⭐️sinfo
Overview
sinfo is the command in Slurm for viewing cluster partitions and node status:
- Display partition information
- View node resource status
- Monitor system load
Common Options
| Option | Description | Example |
|---|---|---|
-a, --all | Show all partitions | sinfo -a |
-l, --long | Show detailed information | sinfo -l |
-N, --Node | Show by node | sinfo -N |
-p, --partition=PARTITION | Specify partition | sinfo -p gpu |
-t, --states=node_state | Filter by state | sinfo -t idle |
-o, --format=format | Custom output format | sinfo -o "%P %a %D %T" |
-S, --sort=fields | Sort output | sinfo -S +P,-m |
-i, --iterate=seconds | Refresh interval | sinfo -i 5 (refresh every 5 seconds) |
Examples
View partition status
# sinfo
PARTITION AVAIL TIMELIMIT NODES STATE NODELIST
compute* up infinite 1 down* ip-10-10-2-109
compute* up infinite 2 mix ip-10-10-2-[70,80]
Here, PARTITION indicates the partition, NODES indicates the number of nodes, NODELIST is the node list, and STATE indicates the node state. idle means the node is idle, and allocated means the node has one or more jobs allocated.
View detailed partition information
sinfo -l shows more information:
# sinfo -l
PARTITION AVAIL TIMELIMIT JOB_SIZE ROOT OVERSUBS GROUPS NODES STATE NODELIST
compute* up infinite 1-infinite no NO all 2 mixed compute[1-2]
View detailed node information
sinfo -Nl shows one node per line, i.e. details for each node:
# sinfo -Nl
NODELIST NODES PARTITION STATE CPUS S:C:T MEMORY TMP_DISK WEIGHT
node1 1 compute* idle 16 2:8:1 64000 0 1
node2 1 compute* alloc 16 2:8:1 64000 0 1
Output Field Details
-
AVAIL: up means available, down means unavailable. -
CPUS: Number of CPUs on each node. -
S:C:T: Number of CPU sockets (S), CPU cores (C), and threads (T) on each node. One CPU socket can contain multiple CPU cores, and so on. -
SOCKETS: Number of CPU sockets on each node. -
CORES: Number of CPU cores on each node. -
THREADS: Number of threads on each node. -
GROUPS: User groups that can use the partition; all means all groups can use it. -
JOB_SIZE: Minimum and maximum number of nodes available for a user job. If only one value is shown, min and max are the same. infinite means no limit. -
TIMELIMIT: Job walltime limit (walltime refers to actual elapsed time measured by a clock). infinite means no limit. If limited, the format is "days-hours:minutes:seconds". -
MEMORY: Physical memory size in MB. -
NODELIST: Node name list, formatted like node[1-10,11,13-28]. -
NODES: Node count. -
NODES(A/I): Node count, with state format "available/idle". -
NODES(A/I/O/T): Node count, with state format "available/idle/other/total". -
PARTITION: Partition name; a trailing * means it is the default partition. -
ROOT: Whether resources are restricted to the root account. -
OVERSUBSCRIBE: Whether job allocations can exceed compute resources (such as CPU count):- no: oversubscription not allowed.

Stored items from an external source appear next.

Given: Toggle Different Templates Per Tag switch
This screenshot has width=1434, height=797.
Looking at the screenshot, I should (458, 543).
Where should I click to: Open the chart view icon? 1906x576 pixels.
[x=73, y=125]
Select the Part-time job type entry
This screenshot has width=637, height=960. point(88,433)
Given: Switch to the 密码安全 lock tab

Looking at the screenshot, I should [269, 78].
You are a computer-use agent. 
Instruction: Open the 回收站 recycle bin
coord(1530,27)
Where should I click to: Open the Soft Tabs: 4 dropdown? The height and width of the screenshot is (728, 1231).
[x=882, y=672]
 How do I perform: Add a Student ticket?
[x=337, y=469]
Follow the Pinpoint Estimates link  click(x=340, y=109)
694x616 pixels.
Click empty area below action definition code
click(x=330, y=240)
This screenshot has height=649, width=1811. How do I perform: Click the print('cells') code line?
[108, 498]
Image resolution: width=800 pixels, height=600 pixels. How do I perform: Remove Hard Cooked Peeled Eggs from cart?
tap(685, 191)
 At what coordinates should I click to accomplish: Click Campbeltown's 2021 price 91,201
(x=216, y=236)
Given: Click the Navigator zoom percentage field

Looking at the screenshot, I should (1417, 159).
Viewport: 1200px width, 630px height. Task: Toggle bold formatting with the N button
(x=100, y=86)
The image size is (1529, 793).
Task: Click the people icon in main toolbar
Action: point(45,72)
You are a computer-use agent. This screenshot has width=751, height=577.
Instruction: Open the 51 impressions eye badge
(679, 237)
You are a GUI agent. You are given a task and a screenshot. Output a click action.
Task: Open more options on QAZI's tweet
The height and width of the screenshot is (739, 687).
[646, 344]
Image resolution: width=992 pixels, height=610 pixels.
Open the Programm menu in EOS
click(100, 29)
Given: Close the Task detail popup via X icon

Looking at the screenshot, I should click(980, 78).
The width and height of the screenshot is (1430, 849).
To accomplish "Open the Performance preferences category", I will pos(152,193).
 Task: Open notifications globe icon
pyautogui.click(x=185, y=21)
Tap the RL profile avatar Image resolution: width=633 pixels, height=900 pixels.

- exclusive: exclusive; only these jobs can use the resources (equivalent to
srun --exclusive). - force: resources are always oversubscribed.
- yes: resources can be oversubscribed.
-
STATE: Node state. Possible values include:- allocated, alloc: allocated.
- completing, comp: completing.
- down: down.
- drained, drain: drained.
- draining, drng: draining.
- fail: failed.
- failing, failg: failing.
- future, futr: future (available later).
- idle: idle and can accept new jobs.
- maint: maintenance.
- mixed: mixed; the node is running jobs but has some idle CPU cores and can accept new jobs.
- perfctrs, npc: unavailable due to network performance counters in use.
- power_down, pow_dn: powered down.
- power_up, pow_up: powering up.
- reserved, resv: reserved.
- unknown, unk: unknown.
Note: if the state has a suffix *, the node is not responding.
-
TMP_DISK: Size of the partition where/tmpresides, in MB.